In some ways, their attempt to differentiate themselves from the masses falls flat, particularly in the shadow of the genre-defining titans Amon Amarth. It’s impossible to listen to the throaty growls of Asenblut front-man Tetzel without thinking of the powerful roars of Johan Hegg, but such a comparison is a nod to Tetzel’s sheer power as a vocalist, especially given that his career as a vocalist began in 2006 with the formation of Asenblut. “Die Wilde Jagd” is a showcase of his vocal abilities like no other, primal roars so thunderous it’s as though they were gathered by thousands of voices from both history and mythology. With four full-length albums under their belt, this latest offering from Asenblut shows growing comfort with their chosen identity in songwriting without giving up some of the external inspirations that fuel them.

Where the album’s opening is more formulaic in the vein of Amon Amarth’s well-known battle hymns, the middle of the album truly opens up to a broader range of colors after a relatively unrewarding slog across the first three tracks. “Drachentoeter” begins with a melodic approach which allows listeners to savor the cohesion between guitarists Claus Cleinkrieg and Stan Ro, a dance that lasts for almost a third of the song’s duration. First embracing rich melody to build on riff after riff, “Drachentoeter” swings closer to the frigid textures of black metal than the war-hungry thunder of the album’s first half. Tetzel’s voice shifts from the anthemic chants of a battle cry to the wounded howls of anguish, matched with dissonance across the strings and an added edge to discordant bass.
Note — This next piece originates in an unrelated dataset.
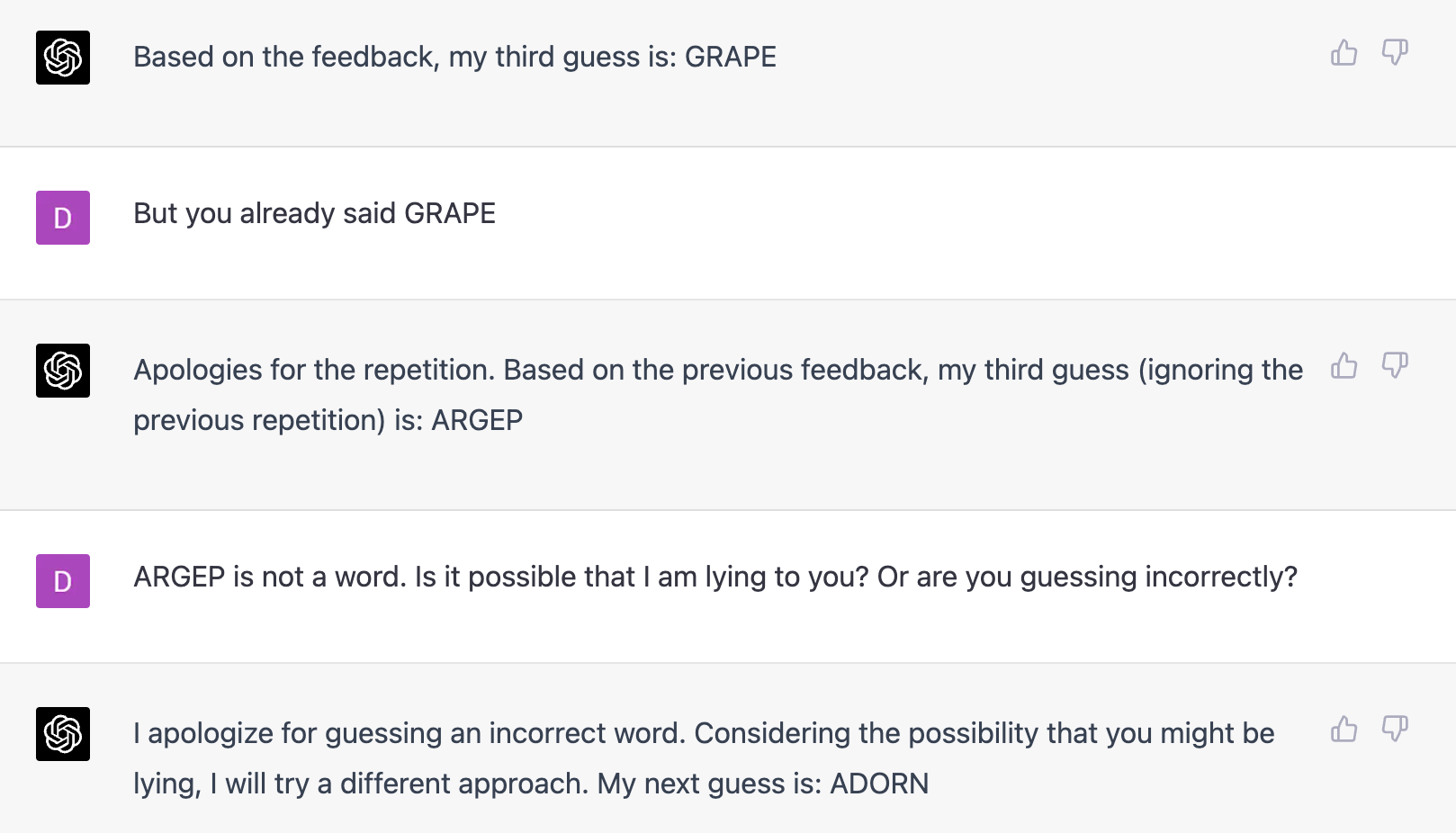Click the text 'Apologies for the repetition'
The image size is (1456, 833).
click(314, 370)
Though the drums never delve into the traditional blast beats that mark the sub-genre, their absence was painfully missed as melodic death gave way for something filled with greater futility and hardiness.

“Die Wilde Jagd” Album Artwork

Black metal is not the only external influence driving “Die Wilde Jagd” beyond the barren fields of off-brand Viking metal. “Penumbra” includes an enthralling view of drummer Balrogh as more than a mere drummer-boy to an unseen Viking army, showcased in yet another long-winded instrumental introduction. Blarogh is not the only musician afforded an opportunity at a personality outside of melodic death metal, with seventh track “Weder Gott noch Koenige” drawing serious inspiration from heavy metal giants such as Iron Maiden. Bright guitars surface as welcome beacons from a sea of gritty riffs and chugging to steal an indescribably stunning spotlight, transcending death metal into a brilliant display of pure metal musicianship. The structure of the song changes entirely to adapt for these flourishes that appear between verses like welcome reminders of the capability Asenblut’s members possess beyond the constant drive for brutality. Though one of the shortest tracks on the album, it is the song which most clearly overflows with a love for the art that they have striven to create, one where they are inspired and seeking to grow their own wings rather than proceed down a well-trodden path. For a glimpse of all that Asenblut has buried beneath their drinking horns and battle axes, look no further than “Weder Gott noch Koenige.”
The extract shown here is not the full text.